◆ YOUR TASK
Arrange everything in the records below from the line containing "Screen dimensions: 498x408" down to the line containing "pyautogui.click(x=128, y=351)", both included, as a numbered list. Skip blank lines and leave the pictures out.

◆ ROWS
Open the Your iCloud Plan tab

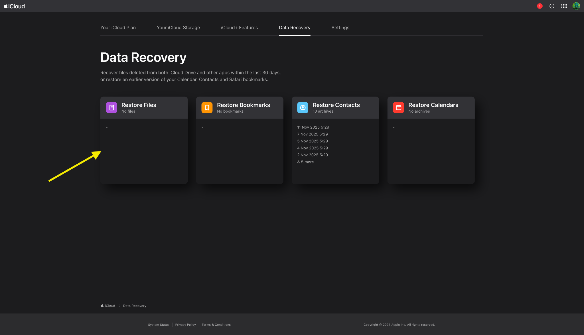click(x=118, y=27)
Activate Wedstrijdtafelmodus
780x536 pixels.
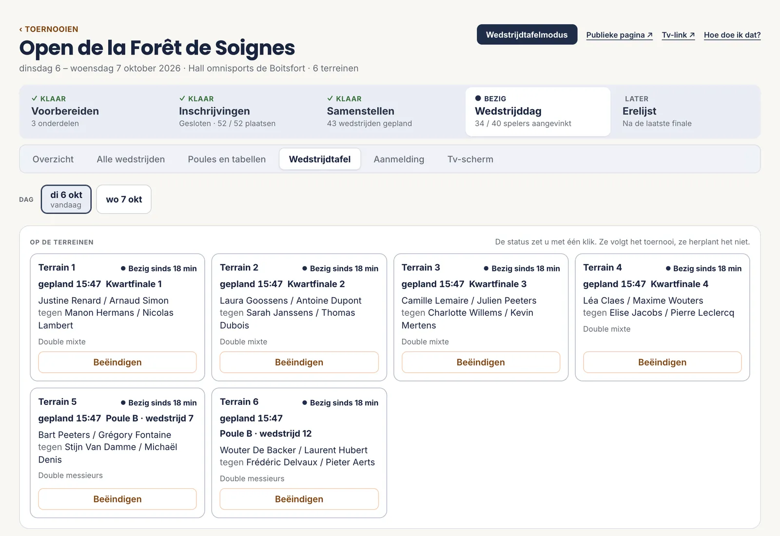527,35
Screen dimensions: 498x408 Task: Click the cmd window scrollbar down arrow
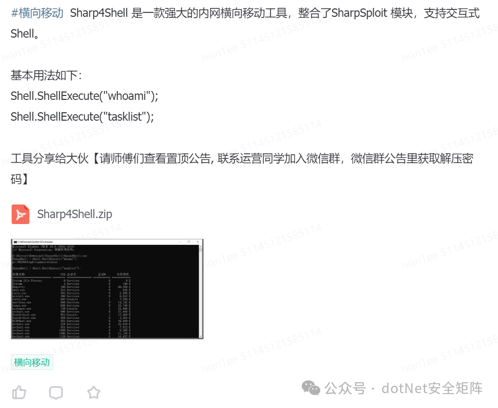(201, 336)
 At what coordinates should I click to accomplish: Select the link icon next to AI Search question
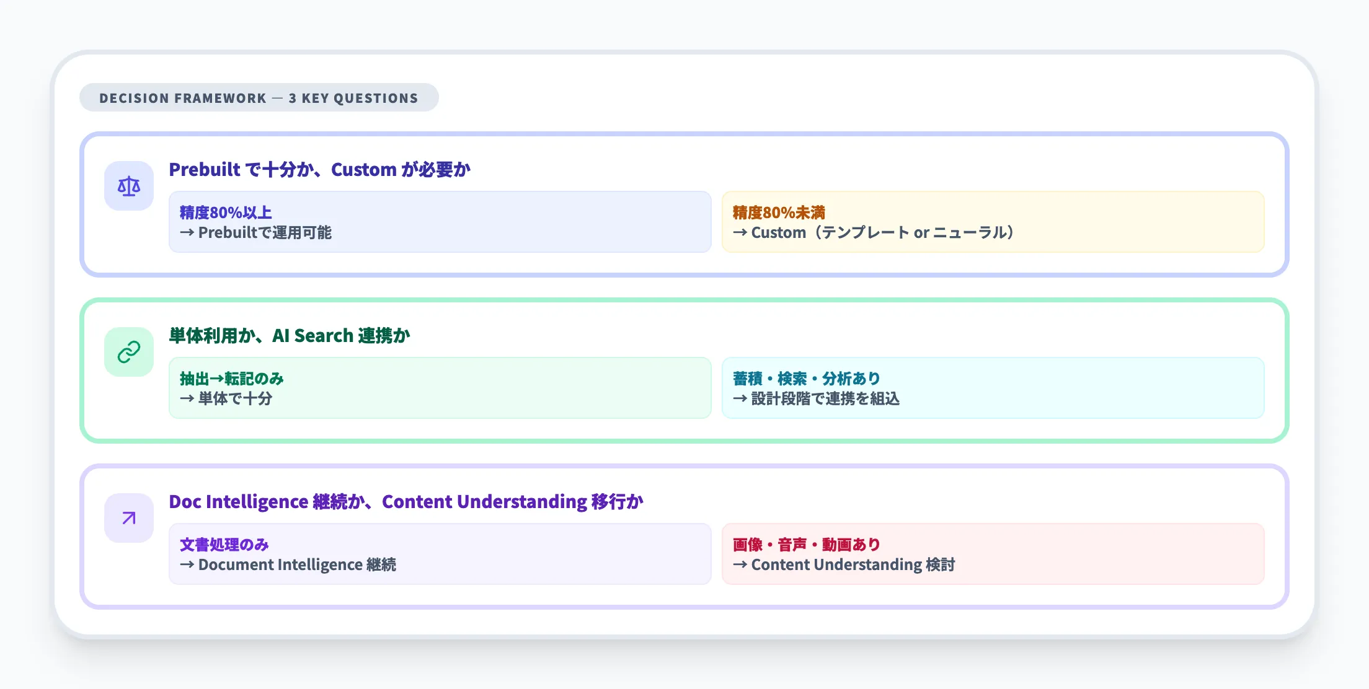pyautogui.click(x=128, y=351)
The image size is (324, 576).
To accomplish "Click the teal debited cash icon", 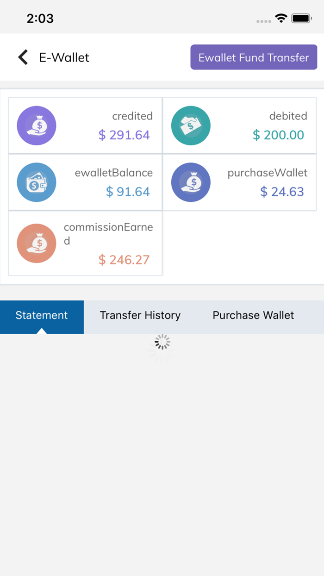I will click(x=191, y=125).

◆ FINISHED TASK
1. Screen dimensions: 498x408 Task: Click the cmd window scrollbar down arrow
2. (201, 336)
3.  At what coordinates should I click to accomplish: Select the link icon next to AI Search question
4. pyautogui.click(x=128, y=351)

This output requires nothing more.